展覽《你們都不用害怕我們所說的話》被視作時間軸上的一個節點,如同一艘於汪洋中不穩定的船隻。我們在這艘船上,凝視著臺灣這座島嶼—其遙遠的「過去」。歷史本身猶如一座島嶼 — 難以捉摸、遙遙遠望。我們的視野—對這個島嶼的視野,就像將我們與之隔開的大海一樣,清而不清。
當我們眺望臺灣歷史的地平線,閱覽大量由荷蘭人、中國人和日本人—殖民者所書寫的敘述之海,相比之下,臺灣原住民族,沒有自己的文字系統或書寫歷史的傳統,靠著口述傳統來保存他們的記憶和過去。然而,這些聲音隨著時間消逝,留下空缺的過去,彷彿不存在無符號書寫的歷史。
在18世紀早期的英國,喬治.撒瑪納札 — 一位歐洲作家「成為」了第一個臺灣「原住民」,為「原住民」寫下歷史。虛構了身份、虛構了福爾摩沙人的語言和歷史;具備書寫文字,以及記錄或創造事件、思想和知識的能力,本質上彰顯出權力的形態。
《你們都不用害怕我們所說的話》關注臺灣南部一帶的西拉雅族,藉著海洋、漢字、殖民者與被殖民者的契約,以及從荷蘭到日本殖民時期的記錄,重讀過去、探討書寫文字的本質、瓦解舊有的權力象徵。透過未被記錄的歷史和未被聽到的聲音,我們試圖找一艘不同的船,凝視這座遙遠的島嶼。
叩問,正如加勒比詩人德拉.沃科特之詩:「你們的紀念碑、你們的戰役、烈士在哪裡?你們的部落記憶在哪裡?」
“You do not need to worry about what we said.” This statement is found in a clause of the Sinkang manuscripts, a collection of indigenous Siraya land transaction contracts that emerged after colonizers' arrival. It captures the fragility of their relations.
This exhibition stands as a point in time, much like on an unstable ship in the middle of a vast sea. On this ship, we gaze at the distant island of Taiwan's past. History itself is like this island, elusive, far on the horizon. Our sight of this island, much like the sea that separates us from it, is often unsteady.

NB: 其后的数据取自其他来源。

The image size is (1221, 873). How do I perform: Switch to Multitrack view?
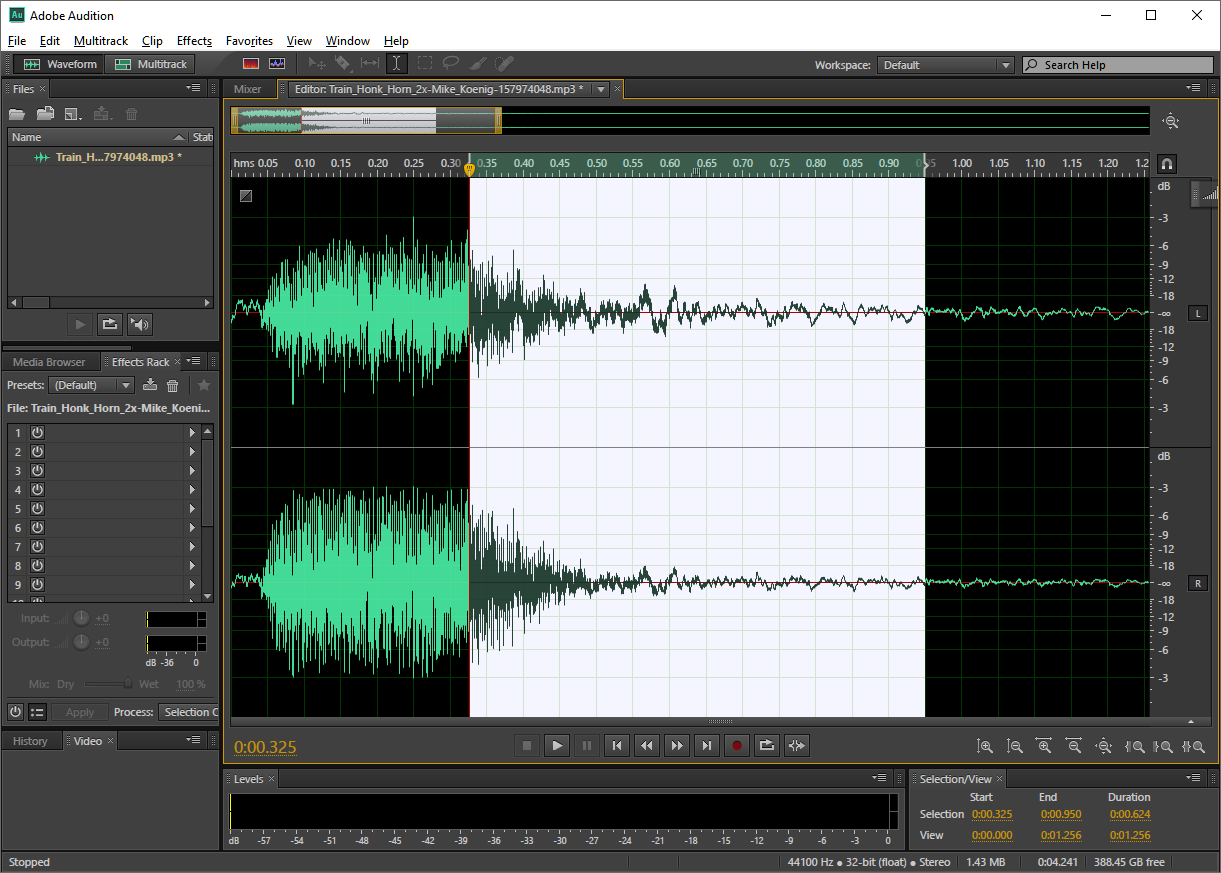pos(151,64)
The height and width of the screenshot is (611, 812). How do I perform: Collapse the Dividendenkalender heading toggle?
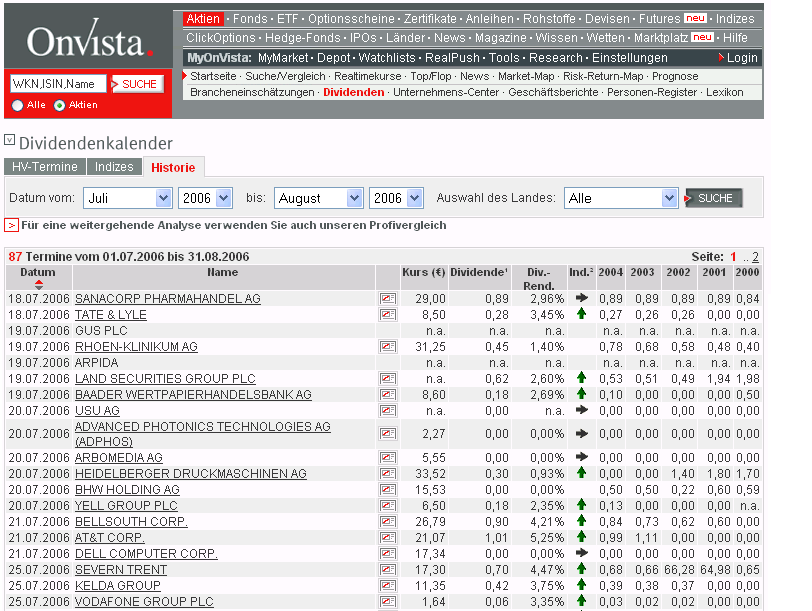pyautogui.click(x=10, y=141)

As our eyes scan the horizon of years of Taiwan's history, we encounter a sea of accounts predominantly written by colonizers - the Dutch, Chinese, and Japanese. Taiwan's indigenous groups, without written scripts or historical writing traditions, relied on oral traditions to preserve their memory and past. These sounds, however, have largely been lost to time, leaving gaps in our understanding. As if without written characters, there would be no history.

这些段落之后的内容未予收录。